Igor Levit’s House Concerts in Berlin, March 12th to May 4th
In the summer of 2019, I began work on a Profile of the brilliant German pianist Igor Levit, whose political outspokenness has given him a prominence far outside the classical field. The shutdown prevented me from travelling to see Levit perform Busoni’s titanic Piano Concerto, which was to have been the culmination of the piece, but a different ending materialized: beginning in mid-March, Levit gave a series of nightly Hauskonzerte, or house concerts, in his apartment, in Berlin. In the fall, he released a glowingly sombre album titled “Encounter,” pairing arrangements of Bach and Brahms with Morton Feldman’s “Palais de mari,” which had figured in one of his more memorable home broadcasts.
Oslo Philharmonic, May 7th
Few streaming concerts can attain anything like the presence and atmosphere of a live event. But there was something exceptional about the Oslo Philharmonic’s rendition of Wagner’s “Siegfried Idyll,” which I singled out in a May column on Zoom-era music: the mixture of beauty and melancholy, longing and loss, brought me to the brink of tears. My mother had died a few months earlier, and although she never cared for Wagner I thought of her all the same.

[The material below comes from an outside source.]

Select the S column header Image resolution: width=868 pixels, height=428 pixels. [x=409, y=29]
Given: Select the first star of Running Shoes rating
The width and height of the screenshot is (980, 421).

“Lift Every Voice: A Conversation Hosted by J’Nai Bridges,” June 5th
In the wake of nationwide protests following the murder of George Floyd, the soprano J’Nai Bridges organized an online discussion with five fellow African-American singers: Julia Bullock, Lawrence Brownlee, Russell Thomas, Karen Slack, and Morris Robinson. Their candor rocked the complacent world of American opera, encouraging an outwardly liberal establishment to see how systemic racism cuts through the heart of their institutions.
Mainly Mozart in San Diego, July 11th
My first experience of live music during the pandemic took place in an unpromising locale: the Del Mar Fairgrounds, north of San Diego. The Mainly Mozart series organized a performance of Mozart’s Divertimento in D (K. 136) and Mendelssohn’s Octet, involving musicians from the L.A. Phil and the San Diego Symphony. Audience members sat in cars and honked their applause. The event was a scrappily joyous affair, showing that the classics can make an impact outside formal settings.